ADEGUAMENTO DELL’INDENNIZZO AL COSTO DELLA VITA
L’art, 2, I° comma, della L. 210/92, prevede che l’indennizzo sia rivalutato annualmente sulla base del tasso di inflazione programmato. Il 2° comma dello stesso articolo dispone che l’indennizzo venga integrato da una somma corrispondente all’importo dell’indennità integrativa speciale di cui alla L. 324/59 e successive modifiche, prevista per la prima qualifica funzionale degli impiegati civili dello Stato. Detta indennità integrativa, che costituisce la parte più consistente dell’indennizzo, non è mai stata rivalutata dal Ministero della Salute.
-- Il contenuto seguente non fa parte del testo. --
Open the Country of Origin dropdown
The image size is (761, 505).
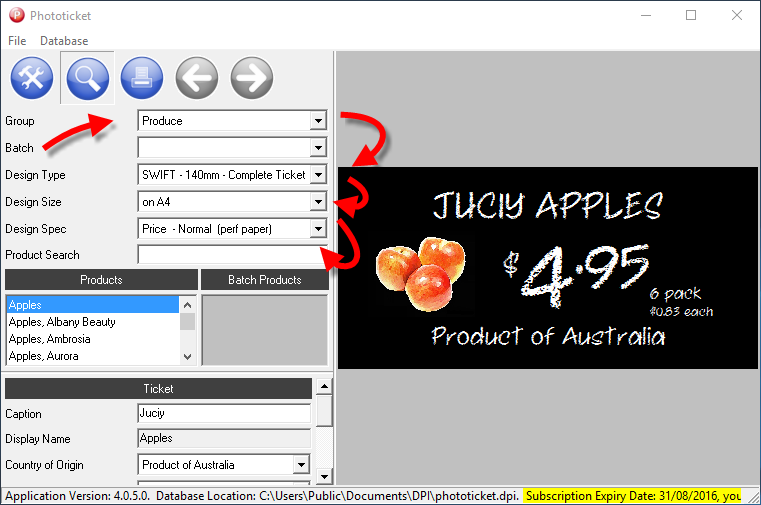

Sul punto, si è recentemente formato un indirizzo giurisprudenziale di merito (tra gli altri Corte d’Appello Milano n. 588/02; Trib. Busto Arsizio n. 49/03) che interpreta la legge in senso favorevole all’estensione della rivalutazione annuale secondo gli indici ISTAT all’indennità integrativa speciale. L’interpretazione più favorevole della legge determina, a favore degli assicurati, la seguente differenza bimestrale:
Per quanto attiene al Tribunale di Torino, le prime sentenze sulla materia, riguardanti le cause intraprese tramite l’Associazione Talassemici di Torino, sono previste per la seconda metà del mese di luglio 2004.